The next game from Badcat Games will have you pitting yourself against your friends in ancient gladiatorial combat with his quickfire, hand management game. Though to call it a hand management game, only covers one aspect of the game. You see, in this game you are the manager/operator of a fighting school, where you’ll place bets on the outcome of each event, so beating some of you opponent only to allow another to win. This game encapsulates that old saying about picking your battles.
For each event, your hand of cards represent your stamina, and gaining stamina isn’t something that happens often or easily. you’ll trade blows (cards) in the hope of landing one that your opponent is unable or unwilling to defend against. A really nice aspect of this game is that you can choose your opponent, so in a five-player game (like the one I played in) you can pick on the weak ones, or just attacks those fighters you suspect are now unable to defend against your particular attacks. It’s an interesting game of both tactics and memory, to know when, where and who to strike at just the right time to win your glory.

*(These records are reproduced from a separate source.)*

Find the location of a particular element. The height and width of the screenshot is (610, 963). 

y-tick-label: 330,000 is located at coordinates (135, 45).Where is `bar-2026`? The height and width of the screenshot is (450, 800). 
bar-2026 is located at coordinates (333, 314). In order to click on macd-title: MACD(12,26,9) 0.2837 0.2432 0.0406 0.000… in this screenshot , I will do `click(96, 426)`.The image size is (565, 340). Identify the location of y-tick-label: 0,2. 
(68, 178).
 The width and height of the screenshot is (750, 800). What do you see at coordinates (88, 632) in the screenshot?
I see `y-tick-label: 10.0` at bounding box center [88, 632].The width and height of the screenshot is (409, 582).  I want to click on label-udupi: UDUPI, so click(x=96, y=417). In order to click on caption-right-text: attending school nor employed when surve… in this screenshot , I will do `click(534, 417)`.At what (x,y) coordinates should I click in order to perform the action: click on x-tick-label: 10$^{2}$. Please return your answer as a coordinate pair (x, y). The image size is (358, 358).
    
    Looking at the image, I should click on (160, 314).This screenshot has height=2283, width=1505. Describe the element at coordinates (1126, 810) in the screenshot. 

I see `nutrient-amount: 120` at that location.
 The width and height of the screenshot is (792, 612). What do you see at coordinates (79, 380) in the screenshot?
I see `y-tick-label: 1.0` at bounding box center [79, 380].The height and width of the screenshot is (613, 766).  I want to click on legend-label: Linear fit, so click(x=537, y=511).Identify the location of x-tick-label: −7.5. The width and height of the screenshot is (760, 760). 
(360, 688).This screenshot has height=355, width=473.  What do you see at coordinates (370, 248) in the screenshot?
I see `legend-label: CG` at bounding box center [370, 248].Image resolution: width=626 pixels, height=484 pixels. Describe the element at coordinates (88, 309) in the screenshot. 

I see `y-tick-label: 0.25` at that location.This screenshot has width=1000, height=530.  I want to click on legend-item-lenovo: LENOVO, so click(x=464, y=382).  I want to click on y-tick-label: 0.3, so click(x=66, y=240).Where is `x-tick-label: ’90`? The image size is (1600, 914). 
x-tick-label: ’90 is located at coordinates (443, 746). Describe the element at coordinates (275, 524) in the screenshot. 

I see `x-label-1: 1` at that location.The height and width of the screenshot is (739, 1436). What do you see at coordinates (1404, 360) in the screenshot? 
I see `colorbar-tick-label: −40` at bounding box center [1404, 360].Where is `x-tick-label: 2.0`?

From the sounds and feel of this game there is plenty to be discovered and learnt, like an old-school beat-em-up, everyone will have their favourite combos, tricks and of course, their finishers.
This should be hitting Kickstarter middle of 2018.
I’ve got a lot of love for this game, and when I met up with Ian McCallister from the Giant Brain, and he said he had not played but was interested in giving it a go, I very gladly obliged (and also kicked his ass, but don’t mention it to him; he was pretty broken up by the whole thing). While we were there we playtested a new variant mode for Andrew which really changed the pace and feel of the game – and I don’t know how much more of about that I can say.
This was a very early prototype for the forthcoming game from Alley Cat Games, yes I could have played Dice Hospital again, but since I’m a very intelligent chap and had backed it, I thought I‘d look at something new. The Chocolate Factory finally gives everyone the chance to play Mr Wonka. This charming engine building Euro-style game sees players processing raw cocoa into a variety of different types of confectionary, attempting to fill personal or public contracts. Each turn you’ll add new parts to your factory, gain fuel or specialists in order to make your factory work, but most interestingly you push through another section of your conveyor belt. Which was very satisfying.
A medium weight Euro game, where I had lots to think about and consider each turn, turning ‘This’ into ‘That’, so I can make two of ‘Those’ when I do this. And, all of that with what I suspect to a pretty short playtime. All the types of things I love.
Following Alley Cat Games on Facebook is the best place to stay up to date with how this project progresses, and by my thinking, this is going to another great game, and I’m genuinely excited to see how it looks and plays next time I get a chance (city on Games perhaps…?).
I didn’t get a chance to see Pulsar 2849 from CGE or get a proper chance to have a look at Yogi (the new name and face of a party favourite of mine In A Bind) – but I did get a hug from Bez. Nor could I sit down with Lewis Shaw to play Dead & Breakfast as his booth was always full and with more waiting to play as well as many, many others…
I had a great time at Dragonmeet, and will certainly make in a regular con for me, lots of lovely people, and some brilliant games.